También allí era el lugar de las lecturas. Tardes de verano esperando la digestión compartiendo revistas mexicanas. Y también fue el lugar donde, en reunión familiar, como corresponde, me enseñaron que los niños no vienen por obra y gracia del Espíritu Santo, como yo creía: yo pensaba que todas las mujeres nos embarazábamos como la Virgen María así que, como encima era irregular, siempre temía estar embarazada, aunque nunca hubiese siquiera visto a un hombre ni en fotografía. Sí, era lo que se dice una caída del catre.

La cama matrimonial devino con los años en el lugar donde compartíamos un té con mi mamá mientras nos revelábamos los secretos de las actrices argentinas, leídos en una TV Guía, Radiolandia o Antena de alguna peluquería.

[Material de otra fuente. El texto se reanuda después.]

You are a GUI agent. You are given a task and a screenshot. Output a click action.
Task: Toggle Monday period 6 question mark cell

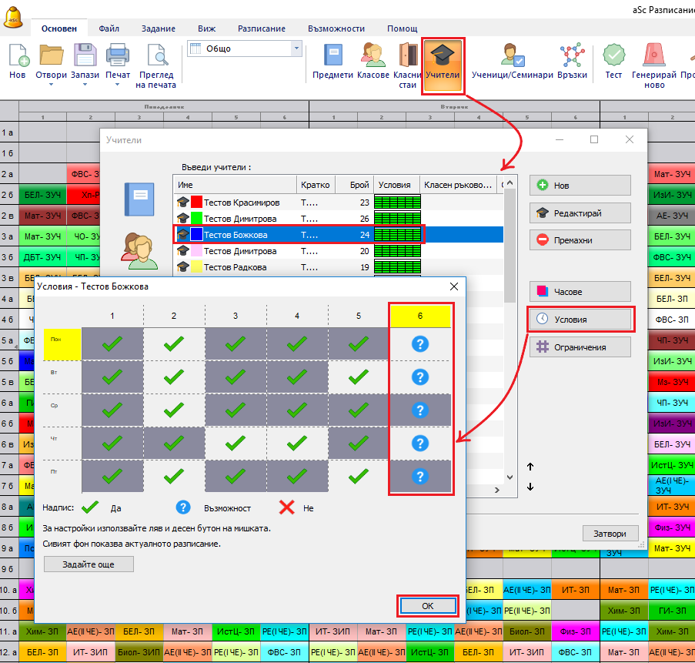[x=419, y=343]
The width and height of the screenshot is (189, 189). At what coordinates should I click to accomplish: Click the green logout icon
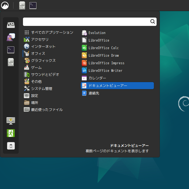pyautogui.click(x=11, y=133)
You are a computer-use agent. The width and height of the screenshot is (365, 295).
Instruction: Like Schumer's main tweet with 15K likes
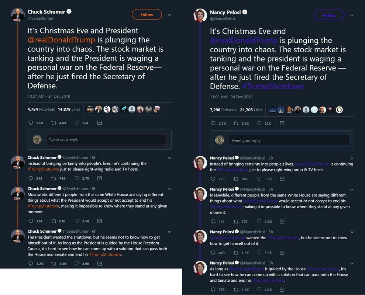click(x=77, y=123)
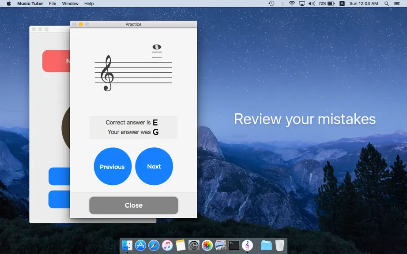
Task: Go to the Next mistake
Action: pyautogui.click(x=154, y=166)
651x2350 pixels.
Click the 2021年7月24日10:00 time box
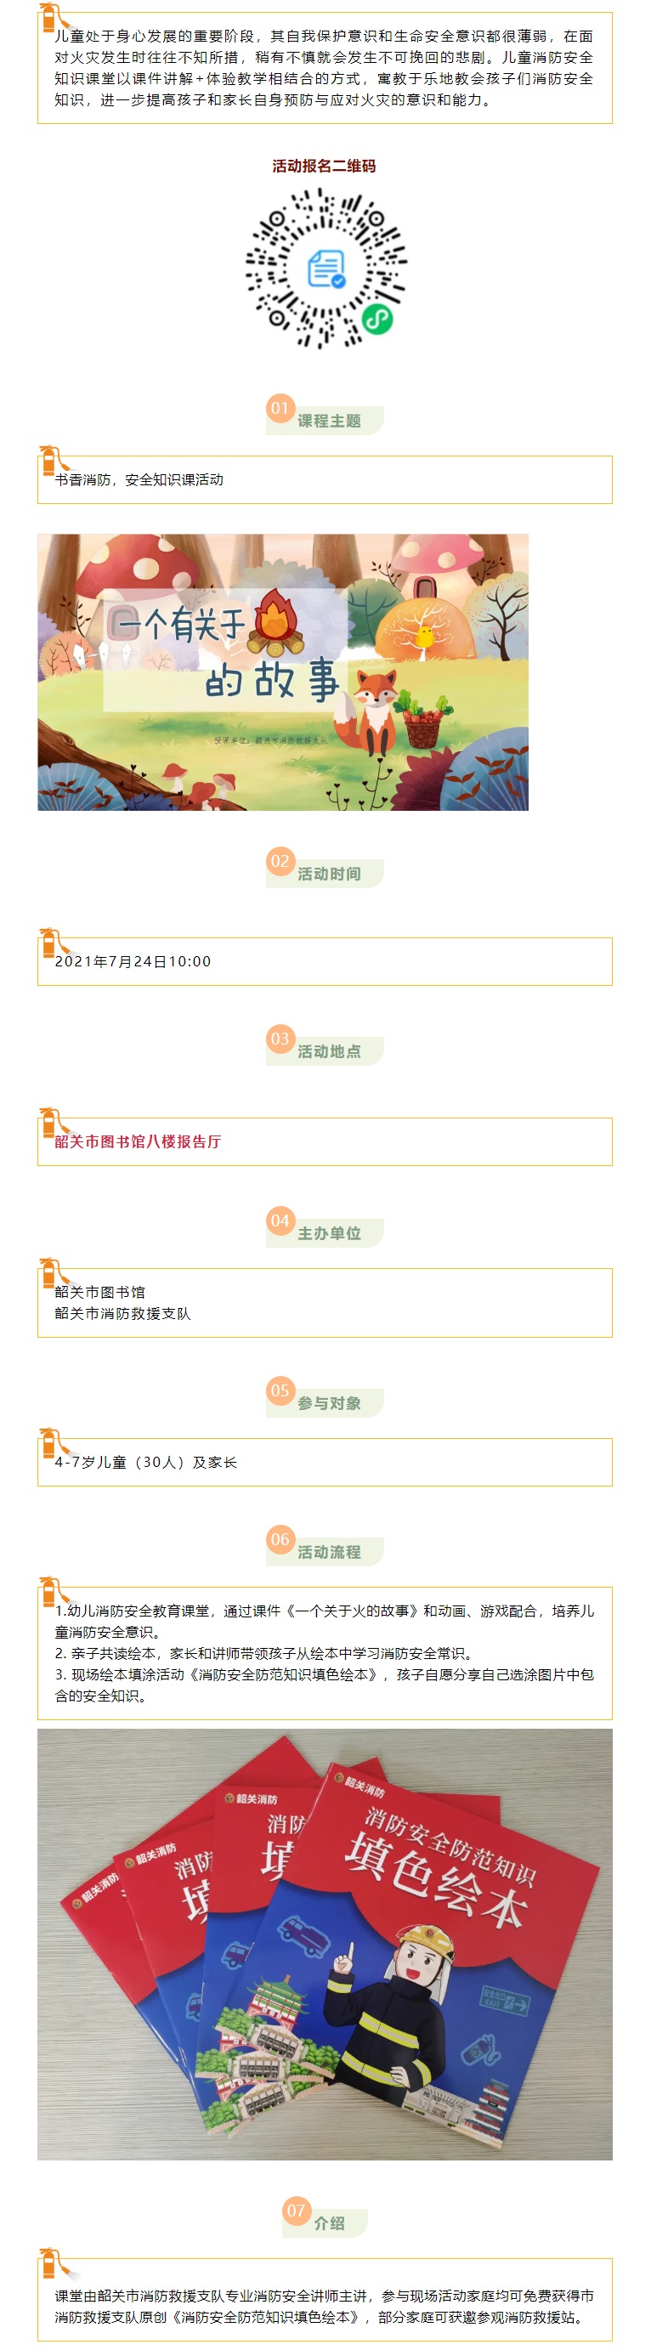325,962
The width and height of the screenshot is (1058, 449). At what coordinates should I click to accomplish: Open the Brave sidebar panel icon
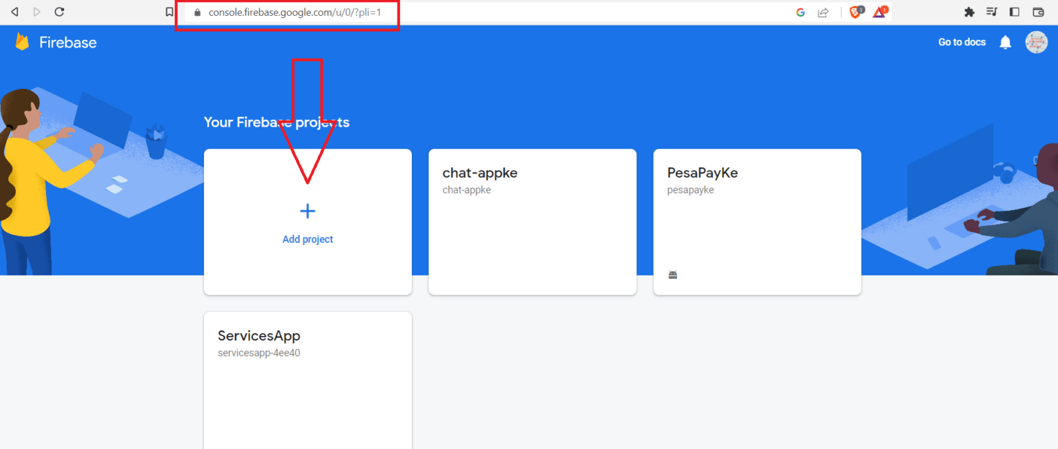[1015, 12]
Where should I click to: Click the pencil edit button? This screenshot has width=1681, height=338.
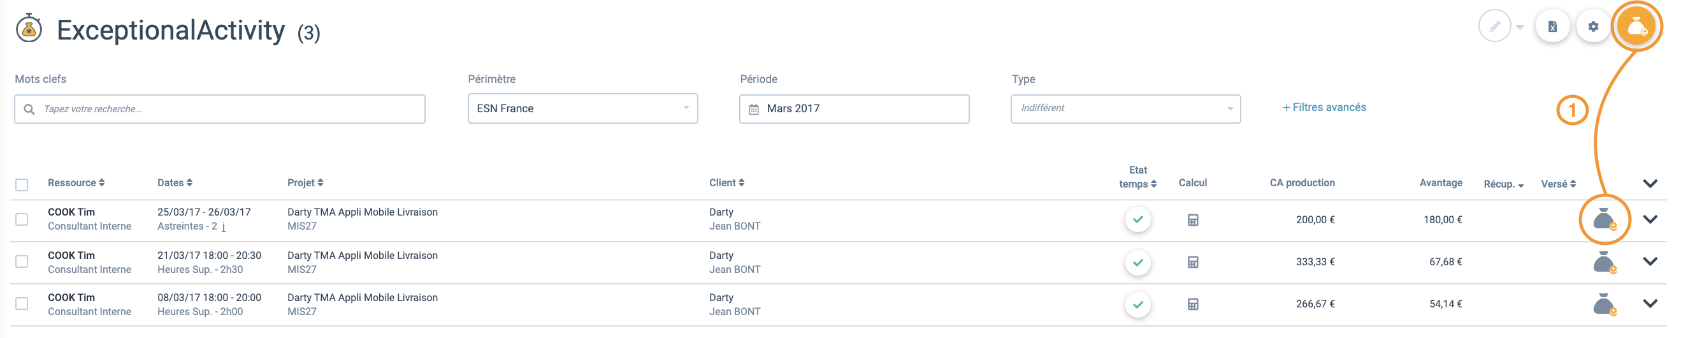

Y también el lugar donde cocinábamos a fuego lento las pobres almas de cuanto familiar caía en nuestras filosas lenguas, ya que era más lo que suponíamos que lo que sabíamos.

Y después me casé y vinieron mis hijos. Y la cama matrimonial era el lugar de las «pelelas»: forma arcaica y balbuceante de la palabra peleas. La cama se transformaba en Titanes en el Ring. Y el juego casi siempre terminaba mal pero como nos gustaba, lo volvíamos a jugar. Y también fue la carpita, donde la sábana de arriba se transformaba en carpa, carpa que nos protegía del sol en el desierto o del frío en medio de la estepa siberiana. Pero también fue el lugar de acuerdos y desacuerdos, de discusiones tontas o profundas, según la ocasión. Donde compartimos el llanto de mi divorcio, de los embargos, de la desilusión.

Quizás por eso ahora que estoy sola, ahora que mis hijos ya viven en otras casas con sus propias camas matrimoniales, yo no quiero abandonar mi cama más que lo necesario. Ahora la cama matrimonial es escritorio, comedor, biblioteca. Ahora es el lugar donde me escondo. Y lloro.